### Textauszug
+ + + + +
Litauen: Gutes Image, traurige Realität

Litauen belegt in Sachen Pressefreiheit einen stolzen internationalen Spitzenplatz. Doch wirtschaftlich gesehen durchleben die Medien schwierige Zeiten. Überregionale Tageszeitungen sind Geschichte und auch die Onlineportale bangen um ihre Existenz, insbesondere seit Beginn der Corona-Krise.

Kiosk in Litauen (Flickr, Andreas Lehner (CC BY 2.0))
Kiosk in Litauen (Flickr, Andreas Lehner (CC BY 2.0))
Noch vor der Unabhängigkeitserklärung 1990 war in Litauen die Zensur aufgehoben worden, wodurch den Medien eine große Rolle im Kampf für staatliche Souveränität zukam. Die Bürger sehnten sich nach einer freien Presse, der Einfluss der Medien war in den 1990er Jahren groß. Doch das ist Vergangenheit: Das Vertrauen der Bevölkerung in die Medien, das um die Jahrtausendwende bei über 65 Prozent lag – und damit höher als das in die Kirche, den Präsidenten und alle anderen litauischen Institutionen –, erreichte im September 2023 einen historischen Tiefstand von nur noch 26,3 Prozent.
+ + + + +
Auf welchen Wert war das Vertrauen der Bevölkerung in die Medien laut dem Text über die litauische Presse im September 2023 gesunken? Die Zeilen darunter haben keinen Bezug zum Text.

### Gezeigtes Material
+ + + + +
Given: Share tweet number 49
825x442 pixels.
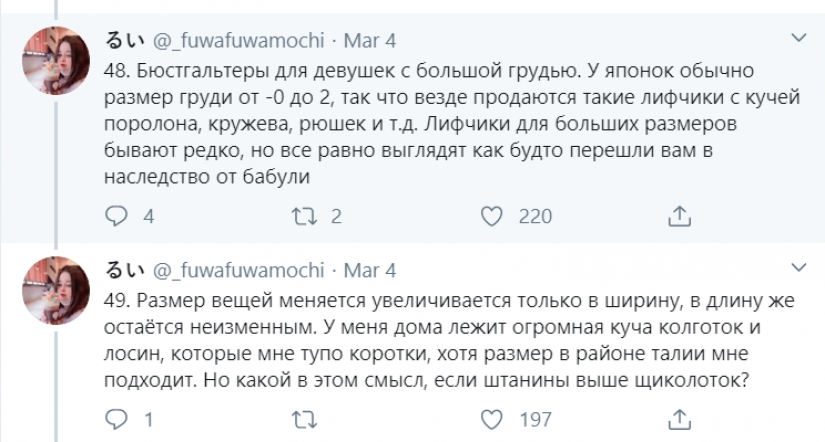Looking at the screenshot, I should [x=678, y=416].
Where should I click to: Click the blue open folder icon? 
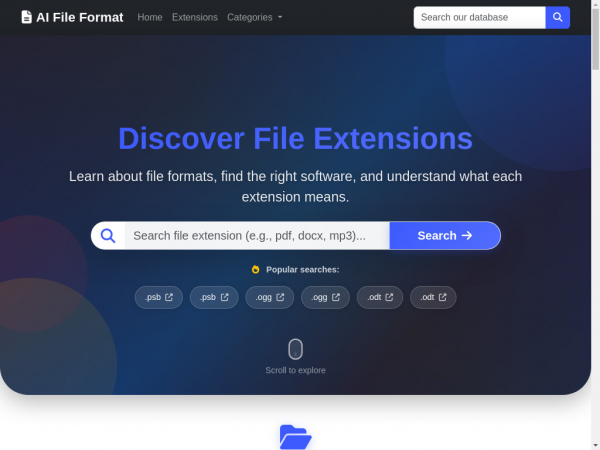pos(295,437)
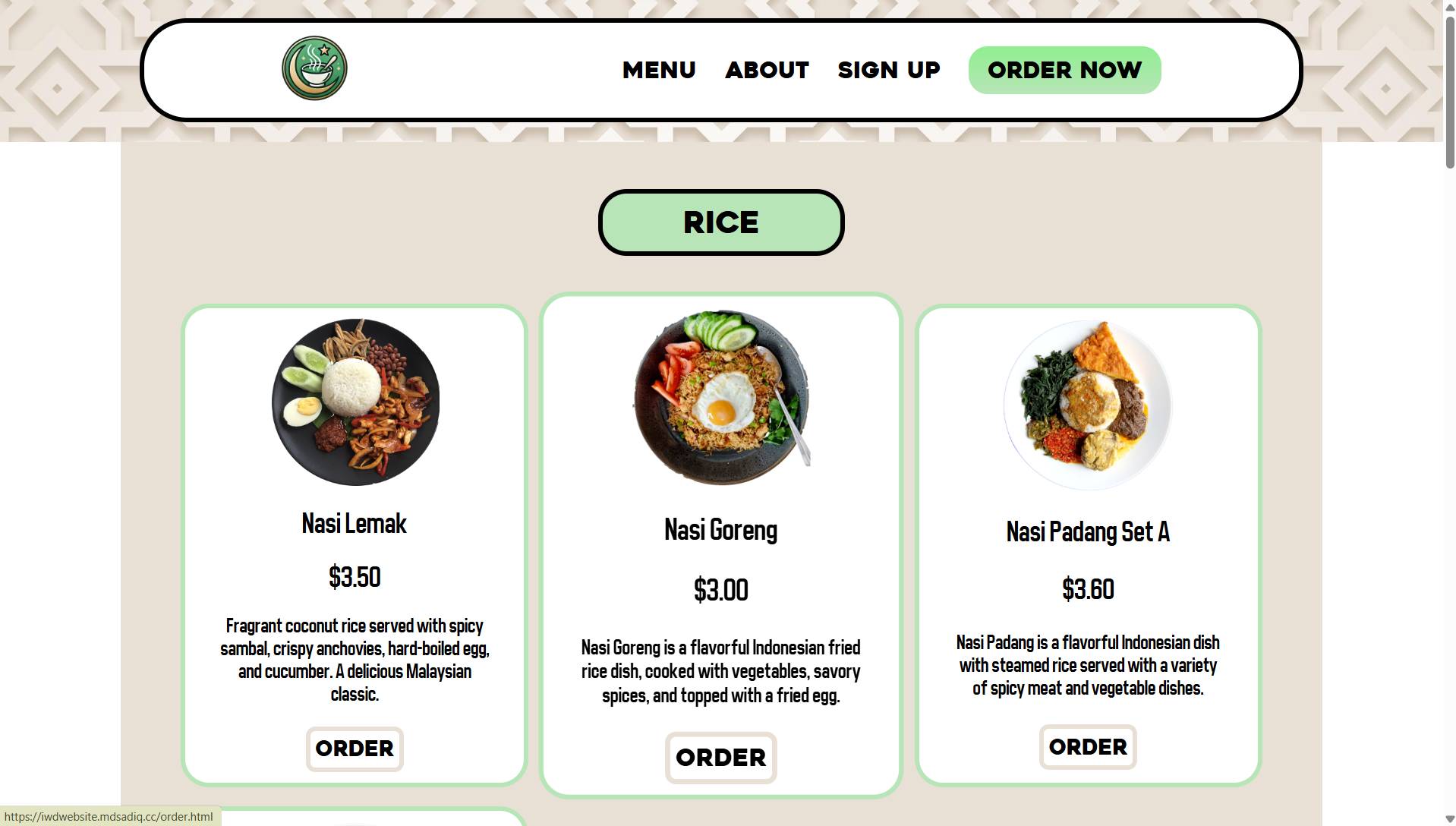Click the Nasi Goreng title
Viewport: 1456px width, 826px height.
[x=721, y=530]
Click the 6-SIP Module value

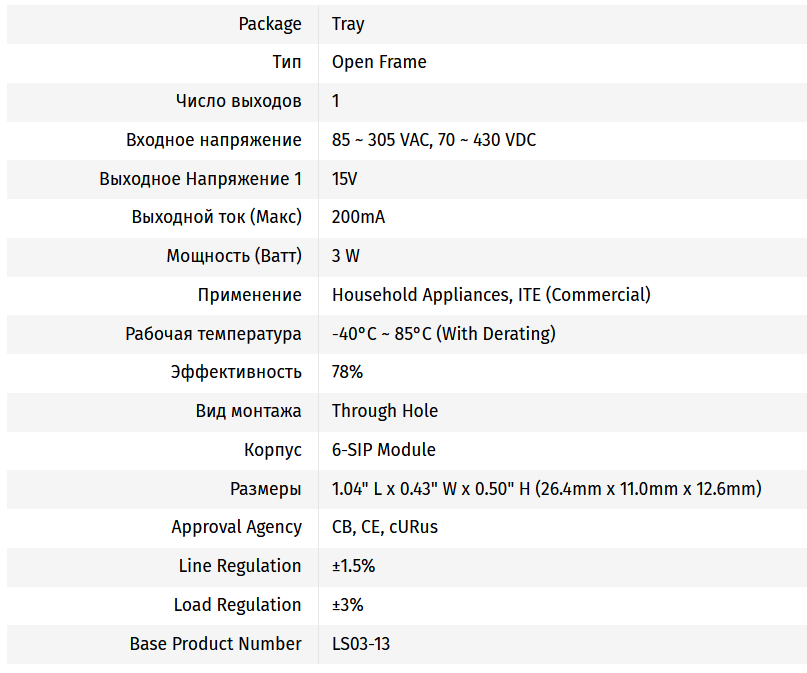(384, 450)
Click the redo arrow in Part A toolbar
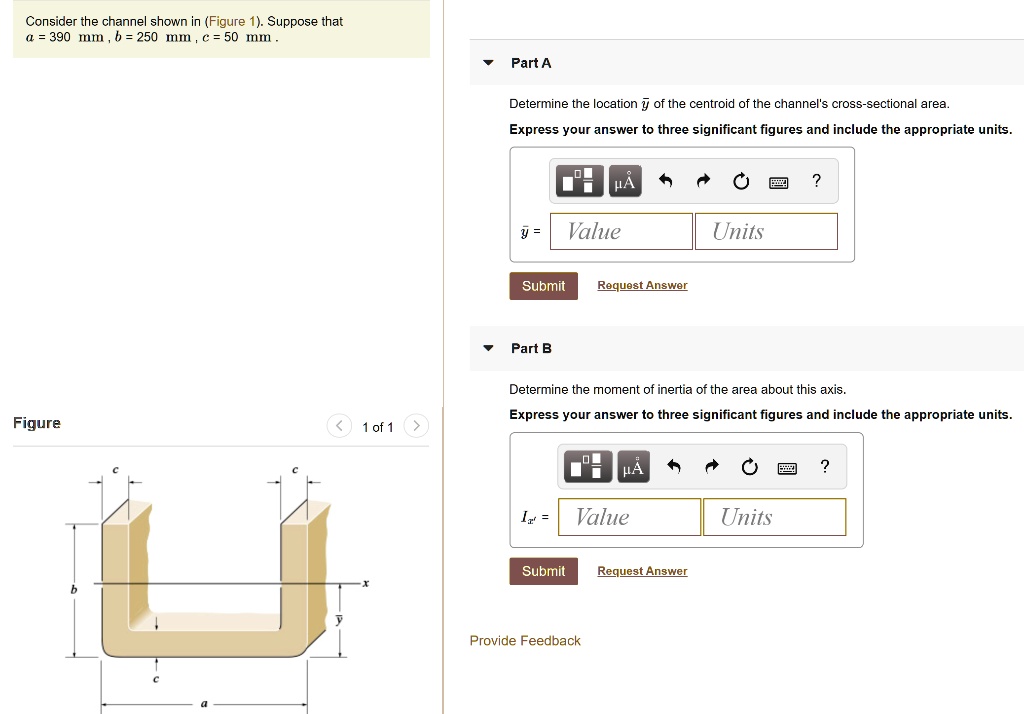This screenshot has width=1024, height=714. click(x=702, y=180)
+ + + + +
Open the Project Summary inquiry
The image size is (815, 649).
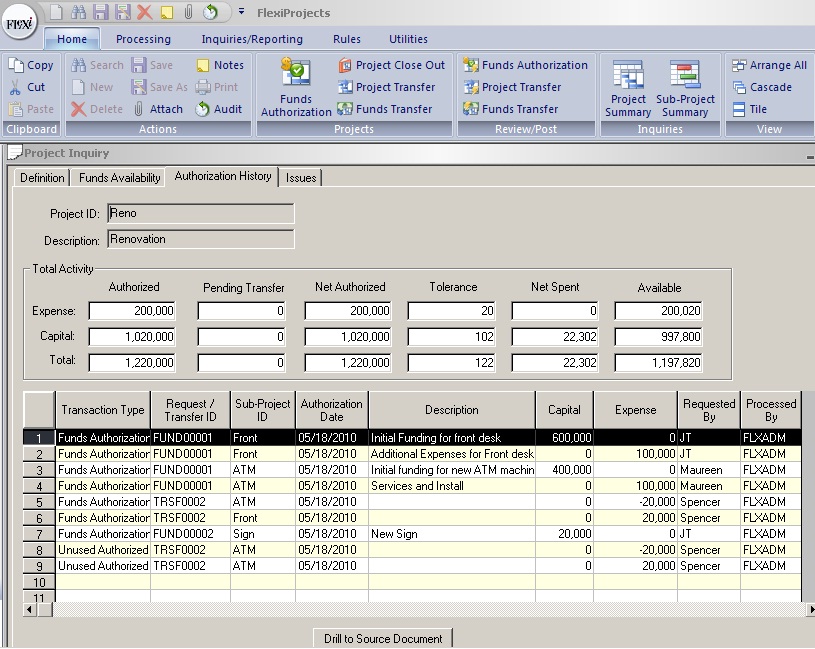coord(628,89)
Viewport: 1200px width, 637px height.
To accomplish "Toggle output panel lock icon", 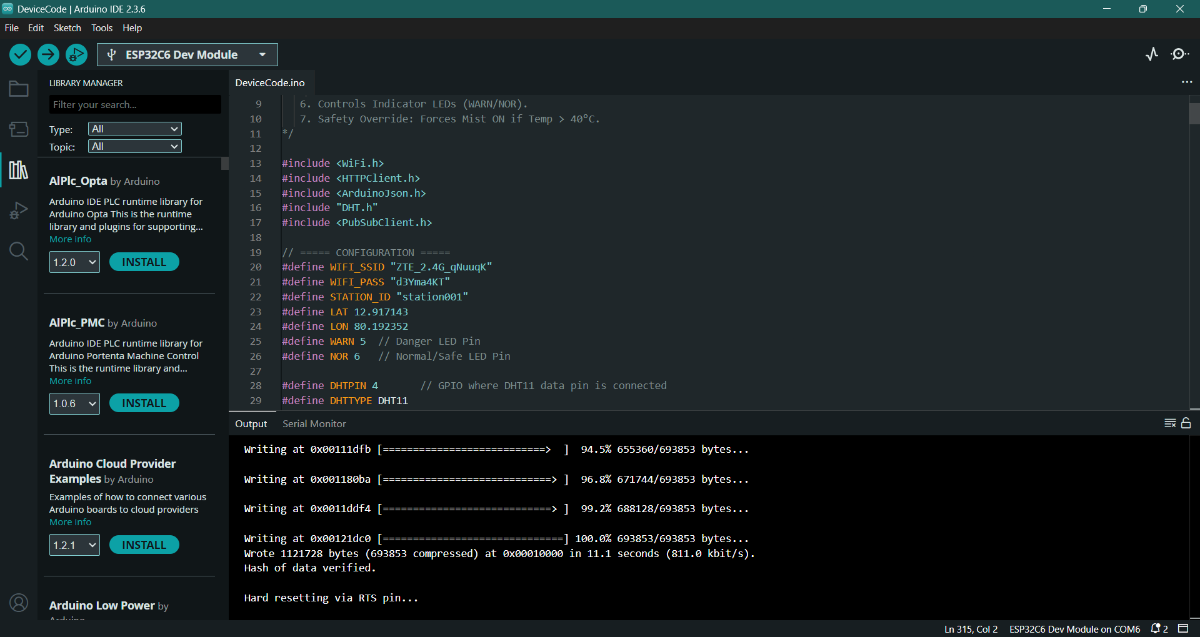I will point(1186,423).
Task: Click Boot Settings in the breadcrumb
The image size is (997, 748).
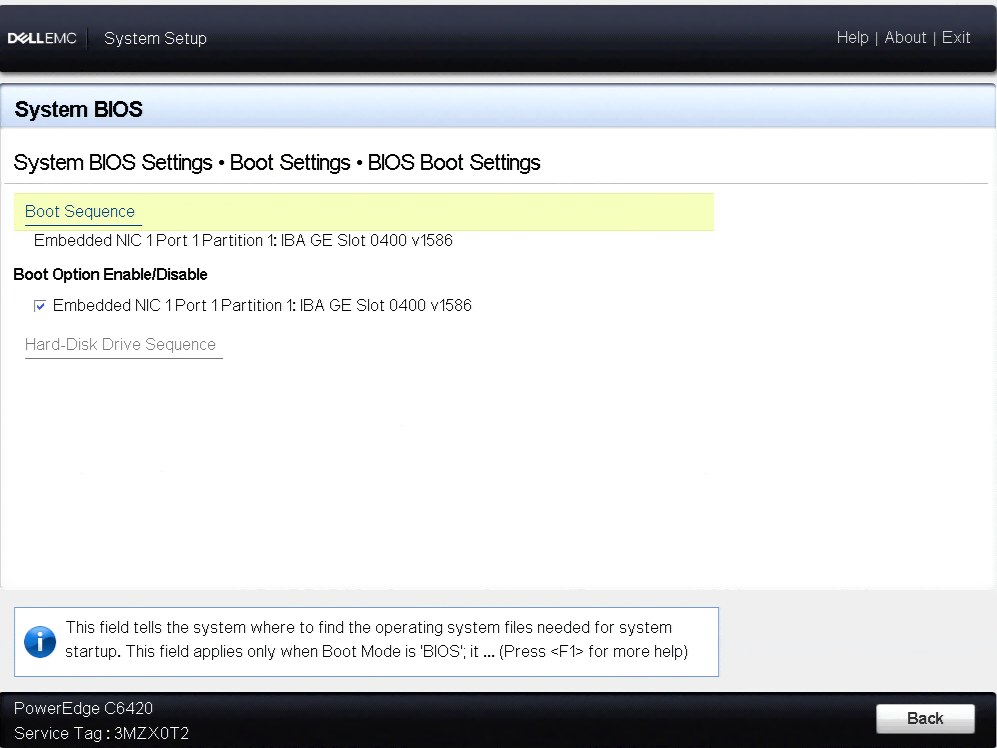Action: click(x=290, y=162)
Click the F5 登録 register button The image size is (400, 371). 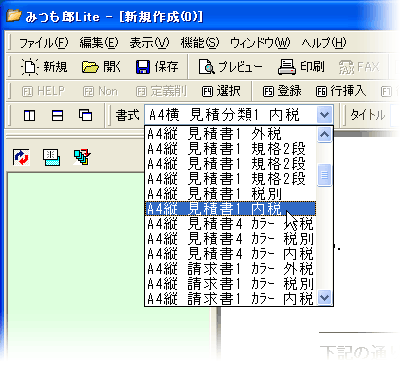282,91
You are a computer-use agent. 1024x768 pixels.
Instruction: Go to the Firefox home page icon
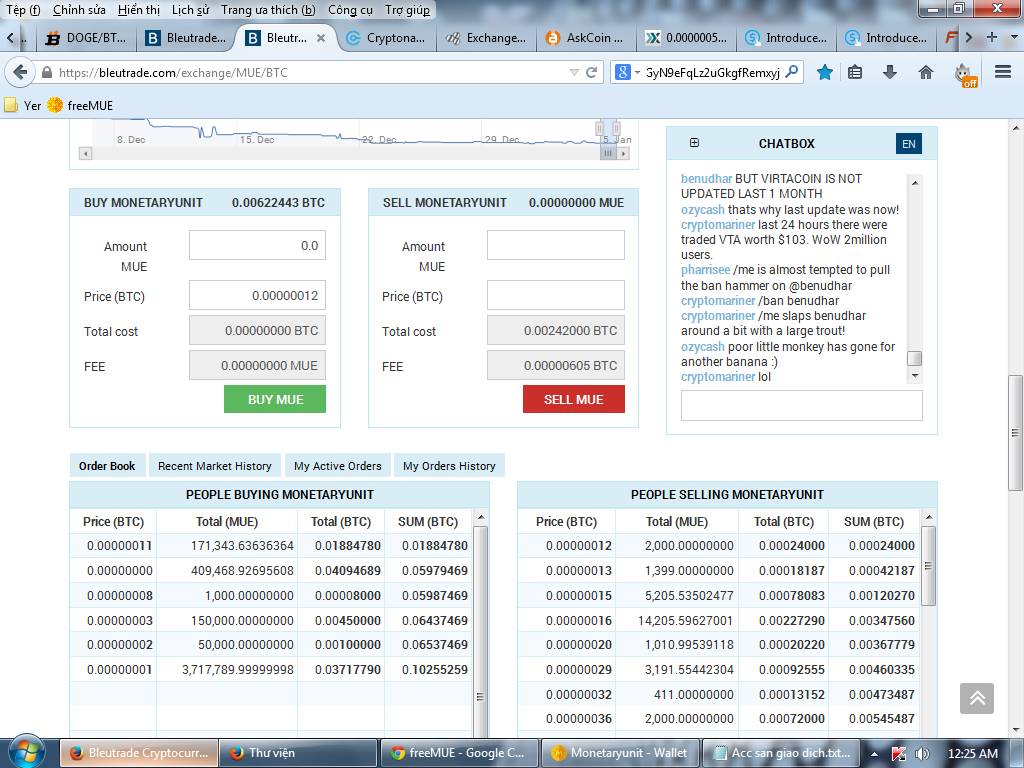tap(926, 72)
+ + + + +
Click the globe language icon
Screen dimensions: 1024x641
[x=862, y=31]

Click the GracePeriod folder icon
+ + + + +
### Lösung
Auf einen historischen Tiefstand von 26,3 Prozent.